Чтение состоялось. Булгаков в пух и прах раскритиковал услышанное. И, как ни странно, очень многие его поддержали. Когда обсуждение завершилось, Михаил Афанасьевич…
«… поднялся и направился к выходу. Почувствовав на спине холодок, обернулся и увидел ненавидящие глаза Раскольникова. Рука его тянулась к карману…»
Булгаков…
«… повернулся к двери. „Выстрелит в спину? “»
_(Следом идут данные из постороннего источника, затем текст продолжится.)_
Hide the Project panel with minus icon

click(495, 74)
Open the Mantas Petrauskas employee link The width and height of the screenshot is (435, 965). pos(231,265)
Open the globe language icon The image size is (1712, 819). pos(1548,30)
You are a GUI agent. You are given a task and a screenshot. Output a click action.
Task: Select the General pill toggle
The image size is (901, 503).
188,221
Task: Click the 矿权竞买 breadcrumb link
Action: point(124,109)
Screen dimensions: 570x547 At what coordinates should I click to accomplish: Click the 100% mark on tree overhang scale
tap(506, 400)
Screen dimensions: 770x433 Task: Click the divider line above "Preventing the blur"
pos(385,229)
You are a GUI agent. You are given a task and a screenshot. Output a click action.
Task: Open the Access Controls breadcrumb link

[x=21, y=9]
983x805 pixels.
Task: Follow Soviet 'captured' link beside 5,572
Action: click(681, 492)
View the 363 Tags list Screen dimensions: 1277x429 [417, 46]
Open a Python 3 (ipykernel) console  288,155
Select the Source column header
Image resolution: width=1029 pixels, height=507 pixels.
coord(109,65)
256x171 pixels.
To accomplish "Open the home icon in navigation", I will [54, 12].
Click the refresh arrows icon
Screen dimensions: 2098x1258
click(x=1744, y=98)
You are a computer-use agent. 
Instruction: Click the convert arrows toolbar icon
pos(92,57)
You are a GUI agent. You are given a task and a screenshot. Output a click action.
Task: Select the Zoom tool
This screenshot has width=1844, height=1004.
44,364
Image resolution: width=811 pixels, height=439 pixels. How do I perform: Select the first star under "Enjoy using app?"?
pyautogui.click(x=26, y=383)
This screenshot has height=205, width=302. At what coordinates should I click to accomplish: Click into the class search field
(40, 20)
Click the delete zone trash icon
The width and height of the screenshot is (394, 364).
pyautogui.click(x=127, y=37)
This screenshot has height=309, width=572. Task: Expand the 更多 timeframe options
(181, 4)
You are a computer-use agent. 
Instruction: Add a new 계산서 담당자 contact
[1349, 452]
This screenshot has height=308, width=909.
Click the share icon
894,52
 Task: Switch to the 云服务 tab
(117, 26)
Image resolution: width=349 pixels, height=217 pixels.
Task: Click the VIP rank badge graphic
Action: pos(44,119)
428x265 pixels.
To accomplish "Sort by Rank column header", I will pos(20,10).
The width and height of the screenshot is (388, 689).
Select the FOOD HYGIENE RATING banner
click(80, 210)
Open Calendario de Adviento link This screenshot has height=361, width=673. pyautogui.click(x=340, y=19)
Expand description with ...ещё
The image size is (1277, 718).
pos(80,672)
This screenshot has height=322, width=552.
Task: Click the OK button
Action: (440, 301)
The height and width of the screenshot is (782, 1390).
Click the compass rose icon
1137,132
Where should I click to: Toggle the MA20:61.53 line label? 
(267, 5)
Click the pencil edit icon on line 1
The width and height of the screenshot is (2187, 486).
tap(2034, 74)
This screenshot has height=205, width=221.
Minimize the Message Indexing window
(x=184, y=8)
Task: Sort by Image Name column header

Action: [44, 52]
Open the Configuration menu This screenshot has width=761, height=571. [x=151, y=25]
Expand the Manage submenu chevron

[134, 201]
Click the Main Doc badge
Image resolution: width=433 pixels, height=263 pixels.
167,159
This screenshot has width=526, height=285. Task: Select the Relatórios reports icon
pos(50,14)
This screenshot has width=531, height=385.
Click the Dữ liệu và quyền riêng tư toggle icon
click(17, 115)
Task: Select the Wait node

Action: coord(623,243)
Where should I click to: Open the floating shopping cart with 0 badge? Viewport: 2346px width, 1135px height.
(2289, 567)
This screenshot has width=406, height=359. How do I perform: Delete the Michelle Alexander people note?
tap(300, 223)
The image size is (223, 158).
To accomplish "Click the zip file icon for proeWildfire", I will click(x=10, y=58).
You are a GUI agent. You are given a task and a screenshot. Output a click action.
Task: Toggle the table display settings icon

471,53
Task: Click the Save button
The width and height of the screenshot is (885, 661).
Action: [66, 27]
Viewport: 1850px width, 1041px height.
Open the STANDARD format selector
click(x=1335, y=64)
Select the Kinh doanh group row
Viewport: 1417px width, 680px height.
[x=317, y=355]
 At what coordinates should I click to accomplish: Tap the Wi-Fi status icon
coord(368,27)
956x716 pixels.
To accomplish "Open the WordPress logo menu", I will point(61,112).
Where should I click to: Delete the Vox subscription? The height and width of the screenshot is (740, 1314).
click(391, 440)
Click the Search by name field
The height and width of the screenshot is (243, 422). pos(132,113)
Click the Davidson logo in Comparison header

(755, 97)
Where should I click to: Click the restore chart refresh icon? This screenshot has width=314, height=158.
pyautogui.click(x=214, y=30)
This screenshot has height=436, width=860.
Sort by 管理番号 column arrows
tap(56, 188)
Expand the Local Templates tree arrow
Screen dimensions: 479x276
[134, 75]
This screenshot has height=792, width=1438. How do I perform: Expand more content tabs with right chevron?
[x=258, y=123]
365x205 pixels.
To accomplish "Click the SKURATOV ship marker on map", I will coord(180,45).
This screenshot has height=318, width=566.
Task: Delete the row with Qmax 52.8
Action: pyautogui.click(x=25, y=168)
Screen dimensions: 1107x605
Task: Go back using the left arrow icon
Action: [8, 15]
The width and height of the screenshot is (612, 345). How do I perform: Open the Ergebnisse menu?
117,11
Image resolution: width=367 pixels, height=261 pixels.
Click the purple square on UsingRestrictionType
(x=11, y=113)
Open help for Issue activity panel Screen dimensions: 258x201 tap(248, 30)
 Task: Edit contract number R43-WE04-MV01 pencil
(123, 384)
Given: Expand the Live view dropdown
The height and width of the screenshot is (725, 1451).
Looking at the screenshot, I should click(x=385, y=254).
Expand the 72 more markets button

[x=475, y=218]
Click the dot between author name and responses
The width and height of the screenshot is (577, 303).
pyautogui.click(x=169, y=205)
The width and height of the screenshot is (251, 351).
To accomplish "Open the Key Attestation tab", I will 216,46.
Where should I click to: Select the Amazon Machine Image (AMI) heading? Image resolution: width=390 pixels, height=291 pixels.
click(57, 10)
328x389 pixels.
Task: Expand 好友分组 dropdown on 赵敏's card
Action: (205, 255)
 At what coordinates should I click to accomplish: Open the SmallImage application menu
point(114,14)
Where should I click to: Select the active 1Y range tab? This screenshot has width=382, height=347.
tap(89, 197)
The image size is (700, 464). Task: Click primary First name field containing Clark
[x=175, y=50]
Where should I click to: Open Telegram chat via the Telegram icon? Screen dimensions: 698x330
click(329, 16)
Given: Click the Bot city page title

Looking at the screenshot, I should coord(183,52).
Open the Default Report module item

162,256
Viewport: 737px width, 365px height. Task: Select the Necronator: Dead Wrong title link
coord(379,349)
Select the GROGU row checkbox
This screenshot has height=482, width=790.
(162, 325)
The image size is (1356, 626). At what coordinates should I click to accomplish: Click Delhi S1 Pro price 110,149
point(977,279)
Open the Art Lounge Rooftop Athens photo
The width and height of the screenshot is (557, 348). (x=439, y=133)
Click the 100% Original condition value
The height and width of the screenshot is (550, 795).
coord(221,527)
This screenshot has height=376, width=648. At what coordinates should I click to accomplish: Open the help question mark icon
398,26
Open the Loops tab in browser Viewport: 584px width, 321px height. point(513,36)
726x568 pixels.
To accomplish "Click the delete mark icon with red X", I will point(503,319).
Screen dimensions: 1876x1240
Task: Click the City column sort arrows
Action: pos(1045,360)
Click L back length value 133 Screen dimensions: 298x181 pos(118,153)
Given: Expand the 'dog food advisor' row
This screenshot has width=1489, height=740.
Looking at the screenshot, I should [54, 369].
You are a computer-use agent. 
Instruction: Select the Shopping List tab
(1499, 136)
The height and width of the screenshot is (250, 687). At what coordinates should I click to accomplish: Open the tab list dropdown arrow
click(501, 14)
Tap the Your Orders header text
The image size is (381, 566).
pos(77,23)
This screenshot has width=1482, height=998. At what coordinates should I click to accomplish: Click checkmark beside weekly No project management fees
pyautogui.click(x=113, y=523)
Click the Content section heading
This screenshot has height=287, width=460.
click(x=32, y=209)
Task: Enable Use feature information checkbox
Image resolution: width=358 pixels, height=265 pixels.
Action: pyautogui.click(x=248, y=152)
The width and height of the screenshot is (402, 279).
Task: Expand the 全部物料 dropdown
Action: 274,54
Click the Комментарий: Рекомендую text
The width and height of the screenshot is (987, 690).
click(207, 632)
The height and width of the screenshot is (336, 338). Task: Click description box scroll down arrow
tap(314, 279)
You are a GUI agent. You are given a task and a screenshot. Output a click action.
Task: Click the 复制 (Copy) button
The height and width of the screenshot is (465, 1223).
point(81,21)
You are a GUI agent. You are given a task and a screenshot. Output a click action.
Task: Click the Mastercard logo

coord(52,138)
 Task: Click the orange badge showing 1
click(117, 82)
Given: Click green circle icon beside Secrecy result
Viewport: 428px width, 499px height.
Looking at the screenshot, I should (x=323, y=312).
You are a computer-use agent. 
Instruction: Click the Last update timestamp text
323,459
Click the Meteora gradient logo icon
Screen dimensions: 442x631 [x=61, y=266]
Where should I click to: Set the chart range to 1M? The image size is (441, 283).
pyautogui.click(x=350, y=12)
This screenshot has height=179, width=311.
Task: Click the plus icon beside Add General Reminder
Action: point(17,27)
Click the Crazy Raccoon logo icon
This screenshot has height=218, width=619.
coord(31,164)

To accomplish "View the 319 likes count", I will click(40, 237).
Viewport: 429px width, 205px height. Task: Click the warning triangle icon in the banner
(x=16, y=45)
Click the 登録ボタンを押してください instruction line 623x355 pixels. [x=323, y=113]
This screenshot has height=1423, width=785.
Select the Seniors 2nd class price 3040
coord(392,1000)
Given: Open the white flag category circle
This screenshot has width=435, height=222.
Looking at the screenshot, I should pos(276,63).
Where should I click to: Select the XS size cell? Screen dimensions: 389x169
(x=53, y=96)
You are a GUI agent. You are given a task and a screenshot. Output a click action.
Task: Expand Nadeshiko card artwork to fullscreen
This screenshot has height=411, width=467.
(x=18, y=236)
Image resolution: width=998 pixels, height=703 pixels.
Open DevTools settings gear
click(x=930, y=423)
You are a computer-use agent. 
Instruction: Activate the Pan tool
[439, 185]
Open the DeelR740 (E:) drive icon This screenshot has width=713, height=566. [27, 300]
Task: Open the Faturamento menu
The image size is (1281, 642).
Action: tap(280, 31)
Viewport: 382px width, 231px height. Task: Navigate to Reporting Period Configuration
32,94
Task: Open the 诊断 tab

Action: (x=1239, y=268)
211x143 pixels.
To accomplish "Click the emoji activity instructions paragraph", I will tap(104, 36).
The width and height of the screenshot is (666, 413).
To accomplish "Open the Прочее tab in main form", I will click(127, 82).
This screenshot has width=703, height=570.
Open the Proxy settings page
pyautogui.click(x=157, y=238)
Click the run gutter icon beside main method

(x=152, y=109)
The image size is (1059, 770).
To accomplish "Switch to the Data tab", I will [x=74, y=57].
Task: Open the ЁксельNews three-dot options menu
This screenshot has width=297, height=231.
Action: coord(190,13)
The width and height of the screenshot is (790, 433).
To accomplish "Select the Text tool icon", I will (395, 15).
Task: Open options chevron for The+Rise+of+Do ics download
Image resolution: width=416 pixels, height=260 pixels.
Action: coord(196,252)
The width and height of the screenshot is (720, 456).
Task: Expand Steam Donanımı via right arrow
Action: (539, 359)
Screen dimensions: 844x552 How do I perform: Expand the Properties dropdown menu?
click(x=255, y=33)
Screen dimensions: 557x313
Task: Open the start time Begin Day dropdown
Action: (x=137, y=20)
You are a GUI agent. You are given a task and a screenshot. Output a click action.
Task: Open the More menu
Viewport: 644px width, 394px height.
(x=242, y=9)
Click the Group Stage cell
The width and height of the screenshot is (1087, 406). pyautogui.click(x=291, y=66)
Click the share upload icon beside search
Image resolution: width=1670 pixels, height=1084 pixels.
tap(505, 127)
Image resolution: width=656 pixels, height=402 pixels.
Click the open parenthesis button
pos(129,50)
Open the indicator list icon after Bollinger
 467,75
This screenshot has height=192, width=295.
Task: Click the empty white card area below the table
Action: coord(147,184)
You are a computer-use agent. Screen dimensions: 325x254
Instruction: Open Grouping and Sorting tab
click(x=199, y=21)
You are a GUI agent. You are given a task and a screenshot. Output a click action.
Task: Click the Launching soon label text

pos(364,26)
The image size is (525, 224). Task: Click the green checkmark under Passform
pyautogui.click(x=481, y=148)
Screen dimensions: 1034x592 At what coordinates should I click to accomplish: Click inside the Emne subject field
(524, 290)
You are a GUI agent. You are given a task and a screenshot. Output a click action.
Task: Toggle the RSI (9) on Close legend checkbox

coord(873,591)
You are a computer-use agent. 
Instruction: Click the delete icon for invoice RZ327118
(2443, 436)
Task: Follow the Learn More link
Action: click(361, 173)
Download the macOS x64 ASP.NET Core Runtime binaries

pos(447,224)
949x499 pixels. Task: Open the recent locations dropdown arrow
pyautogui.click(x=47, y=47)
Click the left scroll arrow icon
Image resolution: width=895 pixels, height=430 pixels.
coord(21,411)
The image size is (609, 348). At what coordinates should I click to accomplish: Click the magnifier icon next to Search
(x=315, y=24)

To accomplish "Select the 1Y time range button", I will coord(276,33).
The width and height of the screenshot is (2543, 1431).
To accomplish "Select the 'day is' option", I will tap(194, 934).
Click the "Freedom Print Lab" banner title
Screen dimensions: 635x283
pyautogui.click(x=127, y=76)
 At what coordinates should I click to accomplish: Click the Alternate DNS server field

Никакого выстрела, разумеется, не последовало. Но нанесённую обиду Раскольников запомнил надолго. Тогда его только что «перебросили» из Главреперткома в кресло редактора журнала «Красная новь» (вместо сосланного в Липецк троцкиста Воронского). И Раскольников тотчас заявил в интервью «Вечерней Москве»:
«Во всех своих отделах „Красная новь „будет вести непримиримую борьбу с обострившейся правой опасностью… В одном из очередных номеров журнала будет напечатана критическая статья, вскрывающая реакционный творческий путь такого типичного необуржуазного писателя, как Михаил Булгаков».
Это означало, что на драматурга, ставшего отныне «правым
», объявлялась очередная охота. И происходило это в те же самые дни, когда специальным декретом ЦИКа (от 29 декабря) строго настрого была запрещена «неуважительная» критика Горького.Между этими двумя событиями (началом «охоты» и выходом запретительного декрета) неожиданно наступило затишье. Все политические сражения были преданы забвению. Всеобщее внимание было направлено на более важное мероприятие. Как напишет чуть позднее Михаил Булгаков («Жизнь господина де Мольера»)…
«… в воздухе вдруг наступила зловещая тишина, которая обычно бывает перед большим шумом».
Шум действительно предстоял огромный — ведь страна готовилась торжественно отметить знаменательную дату: 21 декабря 1929 года Иосифу Виссарионовичу Сталину исполнялось 50 лет.